Ruel and I met in Davao City. I quickly learned he was an active community leader and pastor with a heart for the poor. As we got to know each other, I told him about the story of a young girl who had committed suicide a few years earlier. He remembered it well – as did many people. Ruel said I could meet her family if I wanted to. He would help me find them.

During my next visit to Davao a few months later, he said that I was invited to the girl’s sister’s house. We made our visit on a quiet afternoon. I was nervous and thought, “What on earth do I say about something so tragic?”

As I approached this beautiful family, I introduced myself and said, “I am not here representing anyone or anything. I’m just a dad, an imperfect guy, and I have come because your daughter/sister touched my life.”

Speaking to the mom, sister and brother who were present, I asked, “Could you please just tell me about her? Do you have any memories you’d be willing to share with me?”

They had many good memories! Her younger brother said, “My older sister was always worried about me and wanted me to stay in school and do my homework. She would always help me.”

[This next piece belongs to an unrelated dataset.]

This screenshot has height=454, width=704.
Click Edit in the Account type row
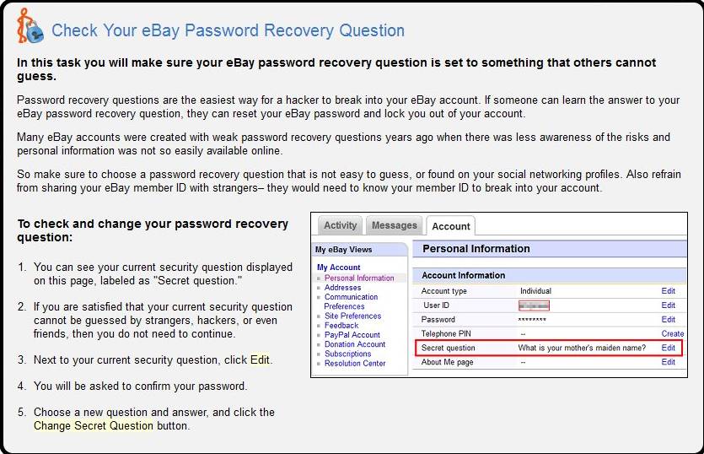click(x=668, y=291)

The older sister said, “She loved the other little children in the village, and she always made sure they were okay. She would take them to the water well and clean them off when they fell in the mud.

Her mother shared, “And she was always worried about me that I was working too hard, so she would tell me to rest and rub my shoulders.

She was, indeed, a remarkable little girl. She was a remarkable little girl who got trapped in a world of struggle and poverty – her reality was not her fault.

As we left our visit I had much to ponder. We decided to help the family with some basic relief goods, and after consulting with our friends, the family, and local school officials, we decided to launch the Marianette Scholar’s program – named after her – which provides school supplies, a school uniform, a backpack, some shoes, and basic funds to help with bus fares, projects, and bi-monthly mentoring meetings.

We also decided to adopt the school by helping them with their values education program, some book donations, infrastructure investment projects, teacher seminars, and an annual Christmas party focused on bringing hope to the neediest within the school. We even have plans to build the school a playground called Hope Park.

These are small gestures, but perhaps it can add hope to the challenging world that so many children are born into.

This is a joint effort with our National friends who carry the bulk of the load. We have a common goal to bring hope and empowerment to some of the neediest children in the area.

We were too late to help precious Marianette, but perhaps we can help others who find themselves on the “edge”. We want her life to matter – she does matter, and so does every child.